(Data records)
# # # #

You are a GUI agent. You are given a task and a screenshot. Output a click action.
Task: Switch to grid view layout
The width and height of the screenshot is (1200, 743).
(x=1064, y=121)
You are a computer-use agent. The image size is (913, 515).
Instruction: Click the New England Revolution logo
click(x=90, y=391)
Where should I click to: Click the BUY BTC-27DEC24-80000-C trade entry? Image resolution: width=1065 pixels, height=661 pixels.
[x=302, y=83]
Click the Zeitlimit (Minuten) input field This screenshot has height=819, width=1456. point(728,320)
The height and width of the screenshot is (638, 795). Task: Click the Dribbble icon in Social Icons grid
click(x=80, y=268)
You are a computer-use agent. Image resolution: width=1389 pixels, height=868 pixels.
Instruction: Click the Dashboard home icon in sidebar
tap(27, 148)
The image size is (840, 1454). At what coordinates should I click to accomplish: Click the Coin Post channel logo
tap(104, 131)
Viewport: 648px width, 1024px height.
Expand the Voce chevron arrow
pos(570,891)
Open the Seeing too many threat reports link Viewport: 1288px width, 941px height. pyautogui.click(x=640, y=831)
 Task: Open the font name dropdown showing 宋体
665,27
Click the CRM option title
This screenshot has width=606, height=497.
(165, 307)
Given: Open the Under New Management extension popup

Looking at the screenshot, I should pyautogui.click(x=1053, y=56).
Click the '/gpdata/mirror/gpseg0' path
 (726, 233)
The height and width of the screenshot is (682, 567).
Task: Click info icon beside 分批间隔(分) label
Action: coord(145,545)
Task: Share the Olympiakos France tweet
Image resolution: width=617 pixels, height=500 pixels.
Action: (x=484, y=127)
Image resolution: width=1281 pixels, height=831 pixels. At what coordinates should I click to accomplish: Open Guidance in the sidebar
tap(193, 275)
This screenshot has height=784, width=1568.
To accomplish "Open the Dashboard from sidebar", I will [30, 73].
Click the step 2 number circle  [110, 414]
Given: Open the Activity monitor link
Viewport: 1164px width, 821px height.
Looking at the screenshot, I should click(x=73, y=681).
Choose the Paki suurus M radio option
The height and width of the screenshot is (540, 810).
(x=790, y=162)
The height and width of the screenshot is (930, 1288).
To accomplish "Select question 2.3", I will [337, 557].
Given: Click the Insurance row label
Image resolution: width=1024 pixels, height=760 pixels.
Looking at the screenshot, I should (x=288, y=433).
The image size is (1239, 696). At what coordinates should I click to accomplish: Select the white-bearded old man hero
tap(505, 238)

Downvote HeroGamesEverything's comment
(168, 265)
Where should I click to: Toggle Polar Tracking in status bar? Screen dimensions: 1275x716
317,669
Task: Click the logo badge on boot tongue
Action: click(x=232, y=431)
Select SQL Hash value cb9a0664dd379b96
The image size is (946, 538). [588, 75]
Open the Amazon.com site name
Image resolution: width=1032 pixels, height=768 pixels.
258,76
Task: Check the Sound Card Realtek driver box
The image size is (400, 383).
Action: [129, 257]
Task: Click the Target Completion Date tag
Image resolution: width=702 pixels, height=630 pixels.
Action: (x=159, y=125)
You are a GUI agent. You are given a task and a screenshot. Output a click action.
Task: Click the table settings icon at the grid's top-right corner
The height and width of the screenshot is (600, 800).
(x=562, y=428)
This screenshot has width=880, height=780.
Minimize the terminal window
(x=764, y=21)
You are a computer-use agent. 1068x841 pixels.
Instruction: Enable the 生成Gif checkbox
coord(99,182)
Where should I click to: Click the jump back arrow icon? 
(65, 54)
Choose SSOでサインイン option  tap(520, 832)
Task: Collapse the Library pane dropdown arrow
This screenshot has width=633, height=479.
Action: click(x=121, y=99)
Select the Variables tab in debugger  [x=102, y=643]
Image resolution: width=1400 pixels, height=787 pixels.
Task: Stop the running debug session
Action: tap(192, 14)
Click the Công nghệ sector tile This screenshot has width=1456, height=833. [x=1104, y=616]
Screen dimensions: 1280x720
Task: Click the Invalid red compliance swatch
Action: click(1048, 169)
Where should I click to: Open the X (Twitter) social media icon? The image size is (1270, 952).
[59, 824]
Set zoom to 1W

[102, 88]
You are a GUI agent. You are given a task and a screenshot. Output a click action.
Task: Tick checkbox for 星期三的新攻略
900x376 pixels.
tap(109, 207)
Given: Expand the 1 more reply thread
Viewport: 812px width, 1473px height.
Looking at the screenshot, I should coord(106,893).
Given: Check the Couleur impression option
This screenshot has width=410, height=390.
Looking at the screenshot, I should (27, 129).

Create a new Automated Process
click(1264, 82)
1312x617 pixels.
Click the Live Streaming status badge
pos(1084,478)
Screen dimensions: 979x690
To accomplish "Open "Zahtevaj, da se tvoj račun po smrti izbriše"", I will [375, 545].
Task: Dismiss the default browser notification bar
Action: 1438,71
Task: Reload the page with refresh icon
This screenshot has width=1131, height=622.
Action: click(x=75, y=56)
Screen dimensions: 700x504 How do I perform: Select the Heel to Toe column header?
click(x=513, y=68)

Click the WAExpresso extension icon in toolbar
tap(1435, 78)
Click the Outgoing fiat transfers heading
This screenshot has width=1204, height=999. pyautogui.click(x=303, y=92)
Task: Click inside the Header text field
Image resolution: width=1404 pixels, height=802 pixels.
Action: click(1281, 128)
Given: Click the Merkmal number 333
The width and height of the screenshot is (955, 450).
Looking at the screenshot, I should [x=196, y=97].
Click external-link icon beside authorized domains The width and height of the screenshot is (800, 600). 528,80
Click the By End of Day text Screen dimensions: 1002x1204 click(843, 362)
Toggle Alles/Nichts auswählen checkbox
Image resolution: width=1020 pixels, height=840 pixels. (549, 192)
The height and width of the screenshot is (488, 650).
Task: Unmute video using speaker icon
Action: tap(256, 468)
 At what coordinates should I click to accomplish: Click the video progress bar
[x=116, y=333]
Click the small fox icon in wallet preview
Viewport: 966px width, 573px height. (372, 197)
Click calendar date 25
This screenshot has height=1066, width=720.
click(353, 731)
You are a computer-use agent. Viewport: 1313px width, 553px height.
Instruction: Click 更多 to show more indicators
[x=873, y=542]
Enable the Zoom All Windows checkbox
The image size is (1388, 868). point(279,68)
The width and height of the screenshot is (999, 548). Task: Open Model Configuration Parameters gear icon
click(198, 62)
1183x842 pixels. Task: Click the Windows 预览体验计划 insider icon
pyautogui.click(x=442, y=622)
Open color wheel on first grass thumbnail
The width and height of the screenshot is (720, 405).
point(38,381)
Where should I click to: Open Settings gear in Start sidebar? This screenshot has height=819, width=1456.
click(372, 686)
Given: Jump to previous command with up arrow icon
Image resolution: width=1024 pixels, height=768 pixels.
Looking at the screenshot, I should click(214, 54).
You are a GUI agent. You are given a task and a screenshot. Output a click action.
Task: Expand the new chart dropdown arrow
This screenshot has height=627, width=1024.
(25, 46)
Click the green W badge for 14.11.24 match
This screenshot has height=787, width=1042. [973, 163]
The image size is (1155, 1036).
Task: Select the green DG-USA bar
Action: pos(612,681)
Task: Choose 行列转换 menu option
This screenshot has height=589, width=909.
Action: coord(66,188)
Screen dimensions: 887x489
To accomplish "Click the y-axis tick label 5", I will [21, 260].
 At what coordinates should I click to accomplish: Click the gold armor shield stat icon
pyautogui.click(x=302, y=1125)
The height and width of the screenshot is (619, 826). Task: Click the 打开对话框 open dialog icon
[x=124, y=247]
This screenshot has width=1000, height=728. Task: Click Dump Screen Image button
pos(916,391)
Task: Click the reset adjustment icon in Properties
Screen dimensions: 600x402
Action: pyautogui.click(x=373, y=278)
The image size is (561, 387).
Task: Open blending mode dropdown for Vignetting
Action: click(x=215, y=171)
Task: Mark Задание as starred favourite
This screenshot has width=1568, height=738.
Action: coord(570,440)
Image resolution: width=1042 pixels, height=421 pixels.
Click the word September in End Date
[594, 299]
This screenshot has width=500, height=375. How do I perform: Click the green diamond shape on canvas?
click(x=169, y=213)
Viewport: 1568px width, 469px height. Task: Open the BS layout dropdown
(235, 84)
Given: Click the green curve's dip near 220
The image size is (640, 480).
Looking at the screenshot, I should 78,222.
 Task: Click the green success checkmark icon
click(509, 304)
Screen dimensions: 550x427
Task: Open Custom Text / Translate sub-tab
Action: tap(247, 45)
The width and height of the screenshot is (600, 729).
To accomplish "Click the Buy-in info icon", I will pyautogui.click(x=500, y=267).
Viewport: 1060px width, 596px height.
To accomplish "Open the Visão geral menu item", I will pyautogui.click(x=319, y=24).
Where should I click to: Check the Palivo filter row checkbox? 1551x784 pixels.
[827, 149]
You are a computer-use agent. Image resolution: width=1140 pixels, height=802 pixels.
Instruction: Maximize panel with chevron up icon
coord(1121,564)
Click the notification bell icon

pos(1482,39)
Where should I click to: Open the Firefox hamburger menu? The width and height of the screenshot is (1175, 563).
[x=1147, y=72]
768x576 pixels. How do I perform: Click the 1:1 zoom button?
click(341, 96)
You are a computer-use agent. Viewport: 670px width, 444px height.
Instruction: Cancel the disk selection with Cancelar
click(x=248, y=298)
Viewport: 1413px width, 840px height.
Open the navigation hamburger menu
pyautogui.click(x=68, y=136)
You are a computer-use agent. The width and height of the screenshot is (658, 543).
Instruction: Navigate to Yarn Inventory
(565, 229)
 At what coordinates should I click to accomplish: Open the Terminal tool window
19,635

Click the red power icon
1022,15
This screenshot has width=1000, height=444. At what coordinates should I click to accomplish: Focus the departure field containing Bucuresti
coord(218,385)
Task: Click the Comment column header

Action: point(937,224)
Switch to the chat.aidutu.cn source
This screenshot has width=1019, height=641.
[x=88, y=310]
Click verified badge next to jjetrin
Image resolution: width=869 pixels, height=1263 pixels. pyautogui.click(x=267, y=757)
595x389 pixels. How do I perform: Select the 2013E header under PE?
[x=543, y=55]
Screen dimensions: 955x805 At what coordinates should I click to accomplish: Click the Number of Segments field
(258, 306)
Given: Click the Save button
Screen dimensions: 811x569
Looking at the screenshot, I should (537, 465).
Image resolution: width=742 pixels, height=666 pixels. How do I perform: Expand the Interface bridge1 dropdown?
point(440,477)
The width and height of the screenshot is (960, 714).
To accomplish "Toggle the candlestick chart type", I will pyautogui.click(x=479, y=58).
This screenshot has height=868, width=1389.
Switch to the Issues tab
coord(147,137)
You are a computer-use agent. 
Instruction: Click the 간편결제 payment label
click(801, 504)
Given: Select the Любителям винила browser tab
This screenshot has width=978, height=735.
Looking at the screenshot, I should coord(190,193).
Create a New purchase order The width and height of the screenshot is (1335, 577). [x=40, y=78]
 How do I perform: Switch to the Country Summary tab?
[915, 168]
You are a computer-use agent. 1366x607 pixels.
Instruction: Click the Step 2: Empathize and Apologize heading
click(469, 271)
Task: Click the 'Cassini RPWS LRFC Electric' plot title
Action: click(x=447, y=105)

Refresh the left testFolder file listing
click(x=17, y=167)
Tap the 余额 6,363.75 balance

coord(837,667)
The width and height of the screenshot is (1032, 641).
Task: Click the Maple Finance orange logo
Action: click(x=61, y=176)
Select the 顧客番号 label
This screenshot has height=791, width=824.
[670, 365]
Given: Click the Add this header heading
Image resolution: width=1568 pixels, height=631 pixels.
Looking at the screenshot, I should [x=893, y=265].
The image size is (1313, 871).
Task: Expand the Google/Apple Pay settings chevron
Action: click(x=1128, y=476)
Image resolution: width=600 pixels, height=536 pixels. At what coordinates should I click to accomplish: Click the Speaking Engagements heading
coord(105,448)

# # # #

◆ **EXERCISE AIM**
Find all the lines with "link" in the data and copy them.

◆ **OUTPUT OF THE TASK**
Open the Seeing too many threat reports link Viewport: 1288px width, 941px height. pyautogui.click(x=640, y=831)
Given: Open the Activity monitor link
Click external-link icon beside authorized domains The width and height of the screenshot is (800, 600). 528,80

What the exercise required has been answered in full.